Throughout The District, live models will take the place of mannequins in downtown window displays as part of the Living Windows Festival, which takes place on the first Friday of December and has occurred for about 20 years, according to Carrie Gartner, executive director of the district.
What: Live window displays, open houses, holiday treats and refreshments, live holiday music, free carriage rides through downtown, a live Nativity scene and Santa Claus at Landmark Bank.
When: 6 to 8 p.m. Friday, Dec. 7
Where: The District in downtown Columbia
The district, in preparation for the holiday shopping season, will be adorned with holiday lights, marching carolers, free carriage rides and a visit from Santa Claus at Landmark Bank.
Several businesses downtown will participate in the event, including food establishments such as SubZone, Sparky's Homemade Ice Cream and The Candy Factory.
Many of the businesses have planned themes for the night, some of which are quirky and inspired by Christmas pop culture of the past. Slacker's CDs & Games' theme is "Nightmare Before Christmas," a reference to Tim Burton's 1993 animated feature, which blended Halloween with Christmas. Makes Scents, a custom fragrance shop on Ninth Street, will draw inspiration from Sherwood Schwartz's legendary TV show with "A Very Brady Christmas." At Sparky's Homemade Ice Cream, disco will meet the North Pole with "Holiday Night Fever."
Ashley Aspinwall, assistant manager of Elly's Couture said the shop will have a model in the window to bring people into the store.
The store wants to encourage people to buy locally, she said.

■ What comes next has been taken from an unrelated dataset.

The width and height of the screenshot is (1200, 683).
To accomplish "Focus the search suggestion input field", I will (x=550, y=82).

Ruth LaHue, owner of My Secret Garden on East Broadway, said the store's themes in previous years included "The Nutcracker," "Run, Run, as Fast You Can, I'm the Gingerbread Man" and "Chinese New Year's."

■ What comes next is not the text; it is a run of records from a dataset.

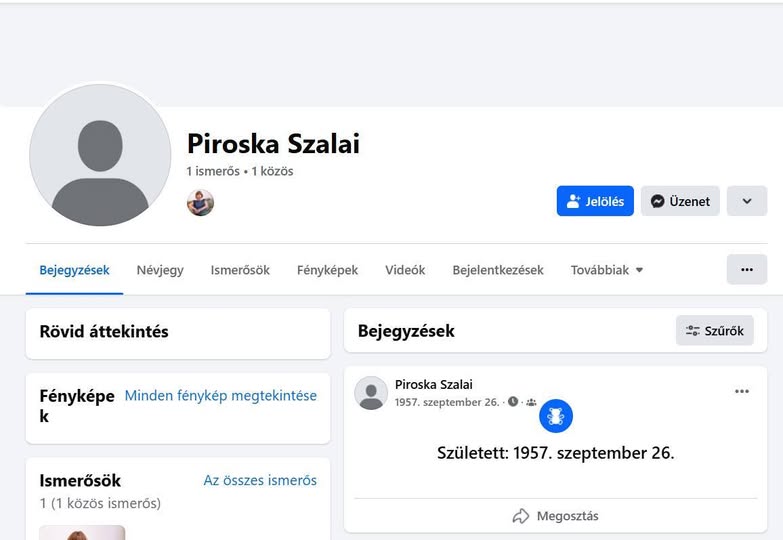Send a message via Üzenet button
The width and height of the screenshot is (783, 540).
[x=680, y=201]
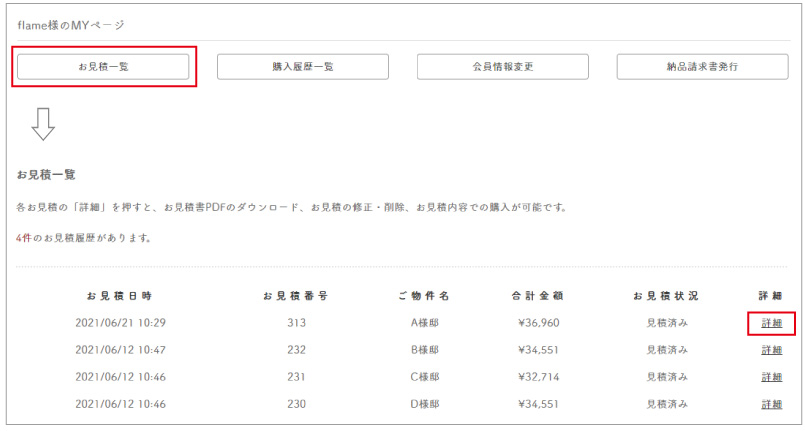Click the D様邸 property name cell
805x431 pixels.
click(x=425, y=404)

She said she particularly enjoys seeing faces at the festival and remembers a particularly touching moment from a past year.
LaHue said a man came in and said, "I recently had some crises in my life, but when I was looking in your window at the little girl running like the Gingerbread Man, I just told myself, 'It's going to be a good Christmas.'"
First Christian Church traditionally puts on a live Nativity scene on the church's lawn for 10 to 15 minutes at the festival. It is repeated every half hour.
First Christian Church Associate Minister Jimmy Spear said many of the church's members, from the children to adults and retirees, participate in the performance.
Gartner said aside from promoting local businesses, the event is meant to bring the community together. LaHue agreed.
"I feel like all of these kinds of celebrations have a unifying effect on our community," LaHue said. "It makes us feel like we all have one heart and one spirit."